◆ **PROBLEM**
Copies of all lines that contain "will" are needed; take them from the data below.

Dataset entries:
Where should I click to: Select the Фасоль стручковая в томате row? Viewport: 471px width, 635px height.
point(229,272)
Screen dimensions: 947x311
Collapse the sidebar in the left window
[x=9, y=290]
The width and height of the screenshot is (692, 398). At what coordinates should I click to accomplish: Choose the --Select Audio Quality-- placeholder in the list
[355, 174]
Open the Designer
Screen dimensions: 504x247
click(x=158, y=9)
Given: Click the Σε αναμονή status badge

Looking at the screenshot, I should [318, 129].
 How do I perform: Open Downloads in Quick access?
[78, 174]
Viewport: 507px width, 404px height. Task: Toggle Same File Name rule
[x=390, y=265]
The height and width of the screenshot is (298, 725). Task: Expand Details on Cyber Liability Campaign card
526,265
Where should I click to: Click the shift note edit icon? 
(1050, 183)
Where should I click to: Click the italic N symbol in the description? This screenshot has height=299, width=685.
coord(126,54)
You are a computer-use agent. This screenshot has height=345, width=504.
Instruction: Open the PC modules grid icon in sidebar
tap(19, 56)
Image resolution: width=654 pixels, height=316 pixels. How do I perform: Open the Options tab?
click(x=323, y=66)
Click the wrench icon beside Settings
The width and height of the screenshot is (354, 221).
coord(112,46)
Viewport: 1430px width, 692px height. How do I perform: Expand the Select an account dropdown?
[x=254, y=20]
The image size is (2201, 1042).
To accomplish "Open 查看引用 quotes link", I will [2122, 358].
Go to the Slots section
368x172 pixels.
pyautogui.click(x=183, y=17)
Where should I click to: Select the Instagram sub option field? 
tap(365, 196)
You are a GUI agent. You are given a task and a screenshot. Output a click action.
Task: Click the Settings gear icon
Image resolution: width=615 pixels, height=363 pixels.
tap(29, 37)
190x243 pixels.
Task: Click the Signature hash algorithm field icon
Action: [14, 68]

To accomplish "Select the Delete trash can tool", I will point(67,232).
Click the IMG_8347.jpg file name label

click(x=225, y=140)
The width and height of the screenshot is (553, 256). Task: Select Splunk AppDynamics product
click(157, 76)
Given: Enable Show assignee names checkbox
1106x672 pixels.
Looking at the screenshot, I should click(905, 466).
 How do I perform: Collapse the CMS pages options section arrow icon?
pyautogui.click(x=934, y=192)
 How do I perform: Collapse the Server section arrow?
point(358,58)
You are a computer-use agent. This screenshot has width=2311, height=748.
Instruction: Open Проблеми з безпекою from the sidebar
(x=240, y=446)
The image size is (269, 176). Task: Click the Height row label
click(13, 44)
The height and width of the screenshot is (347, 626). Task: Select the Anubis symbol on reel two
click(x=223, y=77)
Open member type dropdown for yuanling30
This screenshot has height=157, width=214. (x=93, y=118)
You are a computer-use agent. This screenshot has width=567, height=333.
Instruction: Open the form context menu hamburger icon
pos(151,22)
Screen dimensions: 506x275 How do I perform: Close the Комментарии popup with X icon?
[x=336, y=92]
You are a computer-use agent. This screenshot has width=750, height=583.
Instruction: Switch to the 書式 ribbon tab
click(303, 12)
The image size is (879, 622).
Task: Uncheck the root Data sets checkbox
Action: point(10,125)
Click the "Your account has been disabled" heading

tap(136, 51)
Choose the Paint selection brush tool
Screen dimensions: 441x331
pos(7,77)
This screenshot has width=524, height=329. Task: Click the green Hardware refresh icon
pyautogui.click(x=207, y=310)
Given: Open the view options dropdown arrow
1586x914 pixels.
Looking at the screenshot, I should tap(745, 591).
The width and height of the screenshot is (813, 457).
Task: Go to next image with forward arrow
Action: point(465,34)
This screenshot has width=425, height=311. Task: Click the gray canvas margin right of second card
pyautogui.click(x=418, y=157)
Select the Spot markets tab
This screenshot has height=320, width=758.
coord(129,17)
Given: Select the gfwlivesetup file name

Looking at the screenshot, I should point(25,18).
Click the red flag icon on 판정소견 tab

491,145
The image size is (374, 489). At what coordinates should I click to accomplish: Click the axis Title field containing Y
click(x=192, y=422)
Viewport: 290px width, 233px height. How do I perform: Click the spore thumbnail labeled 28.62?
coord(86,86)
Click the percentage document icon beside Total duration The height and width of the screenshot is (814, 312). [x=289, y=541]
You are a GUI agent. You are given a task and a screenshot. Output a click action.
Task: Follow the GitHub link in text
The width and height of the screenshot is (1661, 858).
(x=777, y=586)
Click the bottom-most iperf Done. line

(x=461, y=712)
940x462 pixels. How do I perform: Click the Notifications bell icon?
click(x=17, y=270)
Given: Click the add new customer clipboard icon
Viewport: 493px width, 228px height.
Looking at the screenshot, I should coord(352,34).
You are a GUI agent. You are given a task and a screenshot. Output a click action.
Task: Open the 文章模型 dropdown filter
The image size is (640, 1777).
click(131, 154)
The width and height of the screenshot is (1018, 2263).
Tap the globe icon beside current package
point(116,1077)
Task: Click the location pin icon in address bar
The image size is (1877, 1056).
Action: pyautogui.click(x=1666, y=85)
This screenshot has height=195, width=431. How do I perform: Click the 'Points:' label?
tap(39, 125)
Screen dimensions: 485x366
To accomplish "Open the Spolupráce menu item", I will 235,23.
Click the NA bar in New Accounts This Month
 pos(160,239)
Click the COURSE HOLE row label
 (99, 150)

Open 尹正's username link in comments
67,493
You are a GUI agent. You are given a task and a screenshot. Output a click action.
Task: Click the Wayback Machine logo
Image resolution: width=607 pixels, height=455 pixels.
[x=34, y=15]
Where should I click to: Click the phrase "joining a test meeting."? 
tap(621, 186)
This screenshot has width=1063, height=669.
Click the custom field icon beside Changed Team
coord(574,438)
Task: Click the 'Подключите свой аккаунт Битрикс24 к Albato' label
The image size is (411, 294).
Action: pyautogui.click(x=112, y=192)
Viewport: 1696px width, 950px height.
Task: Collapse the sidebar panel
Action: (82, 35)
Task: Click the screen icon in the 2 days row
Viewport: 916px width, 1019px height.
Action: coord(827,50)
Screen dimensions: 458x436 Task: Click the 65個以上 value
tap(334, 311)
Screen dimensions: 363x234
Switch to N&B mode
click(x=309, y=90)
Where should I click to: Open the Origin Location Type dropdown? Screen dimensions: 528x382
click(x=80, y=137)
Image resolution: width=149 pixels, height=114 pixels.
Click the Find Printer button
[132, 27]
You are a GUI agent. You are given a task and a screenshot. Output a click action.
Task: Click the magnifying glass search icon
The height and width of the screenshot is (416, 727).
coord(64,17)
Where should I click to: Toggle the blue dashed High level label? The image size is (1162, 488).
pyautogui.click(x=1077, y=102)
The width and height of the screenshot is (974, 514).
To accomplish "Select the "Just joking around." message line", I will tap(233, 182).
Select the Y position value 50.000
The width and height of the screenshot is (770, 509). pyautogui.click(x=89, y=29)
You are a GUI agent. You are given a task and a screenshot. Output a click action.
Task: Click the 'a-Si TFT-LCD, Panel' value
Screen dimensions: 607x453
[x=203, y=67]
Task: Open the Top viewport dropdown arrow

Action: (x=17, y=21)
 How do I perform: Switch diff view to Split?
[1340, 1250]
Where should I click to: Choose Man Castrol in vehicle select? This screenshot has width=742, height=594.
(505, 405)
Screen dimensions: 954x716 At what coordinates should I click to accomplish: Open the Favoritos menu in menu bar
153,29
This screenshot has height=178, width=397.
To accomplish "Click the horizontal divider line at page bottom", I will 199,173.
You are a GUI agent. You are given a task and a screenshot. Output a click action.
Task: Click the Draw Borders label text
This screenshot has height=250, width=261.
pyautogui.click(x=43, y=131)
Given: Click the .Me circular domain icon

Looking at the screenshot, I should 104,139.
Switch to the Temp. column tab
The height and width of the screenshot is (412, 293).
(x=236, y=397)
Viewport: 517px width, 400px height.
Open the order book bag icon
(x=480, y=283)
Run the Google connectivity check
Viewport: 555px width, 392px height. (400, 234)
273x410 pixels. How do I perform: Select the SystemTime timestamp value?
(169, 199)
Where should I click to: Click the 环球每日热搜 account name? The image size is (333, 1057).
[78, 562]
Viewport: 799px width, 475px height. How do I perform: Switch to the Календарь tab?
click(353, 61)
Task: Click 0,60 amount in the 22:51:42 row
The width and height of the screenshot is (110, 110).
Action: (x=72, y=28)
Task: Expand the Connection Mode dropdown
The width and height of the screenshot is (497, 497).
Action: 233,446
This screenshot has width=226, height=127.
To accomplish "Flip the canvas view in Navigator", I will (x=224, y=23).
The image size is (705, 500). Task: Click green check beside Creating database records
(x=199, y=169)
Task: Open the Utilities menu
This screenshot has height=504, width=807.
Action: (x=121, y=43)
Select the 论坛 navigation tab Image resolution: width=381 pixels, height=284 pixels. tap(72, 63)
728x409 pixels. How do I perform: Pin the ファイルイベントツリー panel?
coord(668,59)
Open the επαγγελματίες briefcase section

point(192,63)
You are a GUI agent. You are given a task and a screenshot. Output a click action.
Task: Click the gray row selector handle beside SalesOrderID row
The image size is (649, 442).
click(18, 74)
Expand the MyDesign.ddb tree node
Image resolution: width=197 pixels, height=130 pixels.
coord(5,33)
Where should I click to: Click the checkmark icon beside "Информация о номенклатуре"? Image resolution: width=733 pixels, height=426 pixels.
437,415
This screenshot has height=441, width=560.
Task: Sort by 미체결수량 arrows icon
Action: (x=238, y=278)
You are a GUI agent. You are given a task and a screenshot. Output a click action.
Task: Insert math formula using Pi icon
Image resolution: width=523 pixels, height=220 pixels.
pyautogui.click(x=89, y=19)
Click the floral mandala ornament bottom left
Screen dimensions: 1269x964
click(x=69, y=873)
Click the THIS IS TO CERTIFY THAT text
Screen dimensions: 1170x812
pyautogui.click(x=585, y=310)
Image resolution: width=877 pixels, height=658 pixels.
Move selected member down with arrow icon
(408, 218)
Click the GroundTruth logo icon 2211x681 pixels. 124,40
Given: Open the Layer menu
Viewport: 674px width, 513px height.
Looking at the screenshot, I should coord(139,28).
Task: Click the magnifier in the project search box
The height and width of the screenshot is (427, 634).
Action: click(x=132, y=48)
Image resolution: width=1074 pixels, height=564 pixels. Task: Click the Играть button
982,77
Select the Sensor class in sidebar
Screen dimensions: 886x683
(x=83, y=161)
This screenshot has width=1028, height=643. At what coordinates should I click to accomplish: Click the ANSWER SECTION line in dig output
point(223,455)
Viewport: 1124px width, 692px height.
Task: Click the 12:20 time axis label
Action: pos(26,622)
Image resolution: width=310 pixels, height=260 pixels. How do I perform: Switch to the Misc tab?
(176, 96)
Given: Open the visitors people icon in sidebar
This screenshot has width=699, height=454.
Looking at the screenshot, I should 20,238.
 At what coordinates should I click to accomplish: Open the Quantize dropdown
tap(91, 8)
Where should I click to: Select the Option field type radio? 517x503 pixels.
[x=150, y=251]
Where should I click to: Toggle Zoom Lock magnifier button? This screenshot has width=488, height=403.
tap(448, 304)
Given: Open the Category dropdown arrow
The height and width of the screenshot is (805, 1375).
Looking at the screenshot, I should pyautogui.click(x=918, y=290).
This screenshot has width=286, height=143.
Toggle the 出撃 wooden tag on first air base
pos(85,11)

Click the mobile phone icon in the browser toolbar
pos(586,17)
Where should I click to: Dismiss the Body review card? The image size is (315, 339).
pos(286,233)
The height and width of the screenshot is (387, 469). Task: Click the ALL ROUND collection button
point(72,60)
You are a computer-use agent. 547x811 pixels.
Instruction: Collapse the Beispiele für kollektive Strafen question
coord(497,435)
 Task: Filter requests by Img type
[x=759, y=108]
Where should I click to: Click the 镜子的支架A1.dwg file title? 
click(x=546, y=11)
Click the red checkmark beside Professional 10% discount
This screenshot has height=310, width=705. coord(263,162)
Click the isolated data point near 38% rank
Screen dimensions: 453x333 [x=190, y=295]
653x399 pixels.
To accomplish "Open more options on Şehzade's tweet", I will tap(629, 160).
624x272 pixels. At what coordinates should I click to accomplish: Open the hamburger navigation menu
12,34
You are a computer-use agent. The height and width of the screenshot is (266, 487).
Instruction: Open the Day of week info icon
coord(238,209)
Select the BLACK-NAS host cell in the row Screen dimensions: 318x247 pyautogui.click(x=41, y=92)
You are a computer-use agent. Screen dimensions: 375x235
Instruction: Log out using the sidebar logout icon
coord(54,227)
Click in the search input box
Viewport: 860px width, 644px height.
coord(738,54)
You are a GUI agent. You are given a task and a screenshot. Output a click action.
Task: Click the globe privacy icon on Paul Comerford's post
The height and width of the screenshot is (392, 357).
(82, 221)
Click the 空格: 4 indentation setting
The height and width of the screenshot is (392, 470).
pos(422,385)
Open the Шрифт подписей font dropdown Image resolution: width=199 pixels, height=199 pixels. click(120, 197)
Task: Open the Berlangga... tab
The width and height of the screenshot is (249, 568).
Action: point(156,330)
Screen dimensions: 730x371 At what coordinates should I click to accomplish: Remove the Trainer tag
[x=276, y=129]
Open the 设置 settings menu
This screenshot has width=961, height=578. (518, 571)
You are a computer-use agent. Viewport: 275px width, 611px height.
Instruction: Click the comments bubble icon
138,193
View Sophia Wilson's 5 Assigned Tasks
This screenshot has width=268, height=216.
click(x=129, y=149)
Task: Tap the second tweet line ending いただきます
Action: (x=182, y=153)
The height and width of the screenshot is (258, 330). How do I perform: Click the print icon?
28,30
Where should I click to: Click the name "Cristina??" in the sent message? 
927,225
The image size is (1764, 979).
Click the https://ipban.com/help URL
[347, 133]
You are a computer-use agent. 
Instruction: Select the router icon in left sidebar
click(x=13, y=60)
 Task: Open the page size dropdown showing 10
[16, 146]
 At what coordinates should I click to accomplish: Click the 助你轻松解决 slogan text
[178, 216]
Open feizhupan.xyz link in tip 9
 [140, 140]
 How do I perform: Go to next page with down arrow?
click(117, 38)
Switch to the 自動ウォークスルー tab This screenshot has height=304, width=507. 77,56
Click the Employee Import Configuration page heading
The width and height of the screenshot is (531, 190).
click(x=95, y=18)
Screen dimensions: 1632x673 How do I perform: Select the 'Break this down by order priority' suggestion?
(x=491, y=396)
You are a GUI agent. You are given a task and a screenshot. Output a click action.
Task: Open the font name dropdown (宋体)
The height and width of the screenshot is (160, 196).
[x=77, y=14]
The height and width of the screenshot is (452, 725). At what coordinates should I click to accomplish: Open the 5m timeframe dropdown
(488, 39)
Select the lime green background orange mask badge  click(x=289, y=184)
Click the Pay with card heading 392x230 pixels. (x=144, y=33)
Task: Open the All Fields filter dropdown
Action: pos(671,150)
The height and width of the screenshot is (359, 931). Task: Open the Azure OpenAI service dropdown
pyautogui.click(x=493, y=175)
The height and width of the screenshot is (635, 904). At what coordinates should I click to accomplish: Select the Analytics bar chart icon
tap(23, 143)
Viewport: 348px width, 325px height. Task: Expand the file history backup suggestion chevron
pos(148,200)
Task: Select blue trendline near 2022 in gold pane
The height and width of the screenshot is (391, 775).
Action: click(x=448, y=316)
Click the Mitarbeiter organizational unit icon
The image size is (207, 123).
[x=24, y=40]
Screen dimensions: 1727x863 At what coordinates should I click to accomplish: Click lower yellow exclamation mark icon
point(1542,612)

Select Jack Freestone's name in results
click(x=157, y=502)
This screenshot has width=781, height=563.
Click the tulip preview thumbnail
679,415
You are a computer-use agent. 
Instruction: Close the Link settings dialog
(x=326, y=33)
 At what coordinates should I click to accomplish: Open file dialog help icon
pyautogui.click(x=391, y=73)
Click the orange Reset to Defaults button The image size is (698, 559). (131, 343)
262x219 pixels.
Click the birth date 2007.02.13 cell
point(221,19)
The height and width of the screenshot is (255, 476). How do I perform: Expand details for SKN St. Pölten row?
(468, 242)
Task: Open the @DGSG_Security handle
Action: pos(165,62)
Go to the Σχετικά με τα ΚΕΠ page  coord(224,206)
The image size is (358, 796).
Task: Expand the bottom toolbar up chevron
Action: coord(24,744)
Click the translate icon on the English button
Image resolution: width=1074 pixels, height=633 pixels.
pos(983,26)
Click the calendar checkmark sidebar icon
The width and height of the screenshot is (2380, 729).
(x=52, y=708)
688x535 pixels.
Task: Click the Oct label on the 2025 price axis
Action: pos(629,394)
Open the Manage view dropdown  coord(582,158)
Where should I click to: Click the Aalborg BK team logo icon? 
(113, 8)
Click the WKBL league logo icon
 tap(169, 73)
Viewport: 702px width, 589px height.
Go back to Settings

◆ **FINISHED EXERCISE**
To accomplish "Open 查看引用 quotes link", I will [2122, 358].
To accomplish "Select the Delete trash can tool", I will point(67,232).
To accomplish "Open the Spolupráce menu item", I will 235,23.
To accomplish "Select the "Just joking around." message line", I will tap(233, 182).
To accomplish "Click the horizontal divider line at page bottom", I will 199,173.
To accomplish "Flip the canvas view in Navigator", I will (x=224, y=23).
To accomplish "Open more options on Şehzade's tweet", I will tap(629, 160).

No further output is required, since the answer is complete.